Edito : détourner le regard de cette photo, c’est se détourner du drame

Aylan avait trois ans. Son frère, Galip en avait cinq. Avec leurs parents, ils avaient fui la guerre en Syrie. Arrivés en Turquie, ils ont tenté de rejoindre la Grèce. Leur frêle embarcation a chaviré en mer Egée. Aylan et Galip étaient dans les bras de leur père mais ils ont glissé et sont tombés à l’eau. Un édito de Francis Van de Woestyne.

Francis Van de Woestyne
Edito : détourner le regard de cette photo, c’est se détourner du drame
©afp

Un édito de Francis Van de Woestyne.

Aylan avait trois ans. Son frère, Galip en avait cinq. Avec leurs parents, ils avaient fui la guerre en Syrie. Arrivés en Turquie, ils ont tenté de rejoindre la Grèce. Leur frêle embarcation a chaviré en mer Egée. Aylan et Galip étaient dans les bras de leur père mais ils ont glissé et sont tombés à l’eau. Leur maman, Rihan, 35 ans, est morte avec eux. Douze autres Syriens, parmi lesquels 3 enfants, se sont noyés dans le même naufrage.

La photo d’Aylan, échoué sur une plage turque, a fait le tour du globe en quelques instants. Elle donne un nom, un visage au drame qui se joue sur les rives de la Méditerranée depuis des mois. Nous publions régulièrement le décompte macabre des réfugiés morts en mer ou sur les routes de l’exode. Nous en sommes à 2 700. Peut-être plus. Mais nous n’avons jamais montré les clichés de cette hécatombe. Pourquoi celui-là alors ?

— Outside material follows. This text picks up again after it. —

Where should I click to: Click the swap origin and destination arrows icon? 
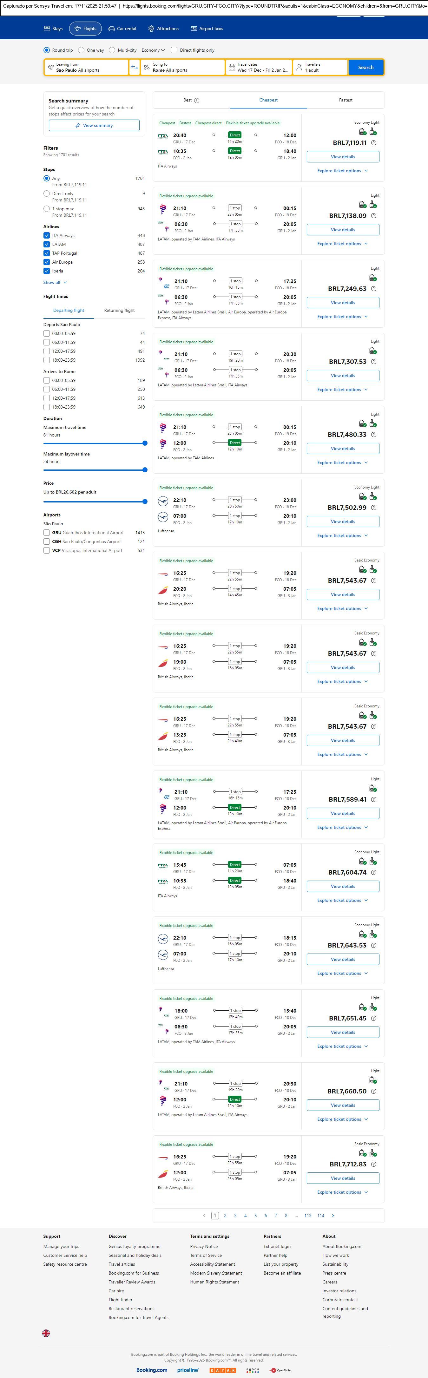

La photo est insupportable. Il est impossible de la regarder sans éprouver un sentiment de révolte, de colère, d’injustice. Comment est-ce possible ? Pourquoi ? Et que faisons-nous pour arrêter ce massacre ? Car d’autres histoires dramatiques ont lieu chaque jour, là sur les rives de la Méditerranée ou sur les routes, dans des camions de passeurs criminels dans lesquels des réfugiés s’enferment dans l’espoir de trouver plus loin l’air de la liberté.

Mais si la photo est insupportable, c’est parce que la réalité est insupportable. Cette photo ne fait qu’"illustrer" ce drame qui se déroule sous nos yeux, sous nos fenêtres. Il faut y mettre fin. Comme d’autres médias, nous avons publié cette image parce que nous croyons qu’elle peut faire évoluer les consciences. Et parce que ne pas vouloir voir cette photo, détourner son regard, c’est se détourner du problème, du drame.

Car on ne pourra pas dire, à nos enfants, à nos petits-enfants : "on ne savait pas". La réalité dure, crue est là. Il faut arrêter le massacre. Ensemble les Occidentaux doivent faire pression sur leurs responsables politiques pour qu’ils agissent. Pas avec des discours et des petites mesurettes. Mais avec ambition. Il faut rapidement définir un plan européen d’accueil "majeur". Comme le martèle Angela Merkel, la Chancelière allemande, qui, chaque jour, donne aux autres dirigeants européens une grande leçon de courage et d’humanisme.

Oui la photo d’Aylan nous a bouleversés. Sommes-nous dès lors, comme certains théoriciens l’affirment, manipulés par une image sensationnelle ? Sommes-nous aveuglés par cette émotion qui nous submerge à la vue de ce cliché? Oui, peut-être. Et alors ? Faut-il donc rester insensible à ces images sous prétexte qu’y céder traduirait une forme de faiblesse ? Non.

La question est de savoir si, passé le moment d’émotion, les citoyens européens se détourneront du problème des réfugiés ou si, conscientisés par les médias, par les responsables politiques, patronaux, syndicaux, par les associations, ils maintiendront à l’endroit des réfugiés une solidarité sincère et permanente. C’est ce qu’il faut espérer. En souvenir des réfugiés morts en quête de liberté. En souvenir d’Aylan qui n’a eu personne à ses côtés pour lui fermer les yeux. Aujourd’hui, il a sur lui les yeux bienveillants de l’humanité tout entière. Puisse son innocent sacrifice mettre fin à notre aveuglement.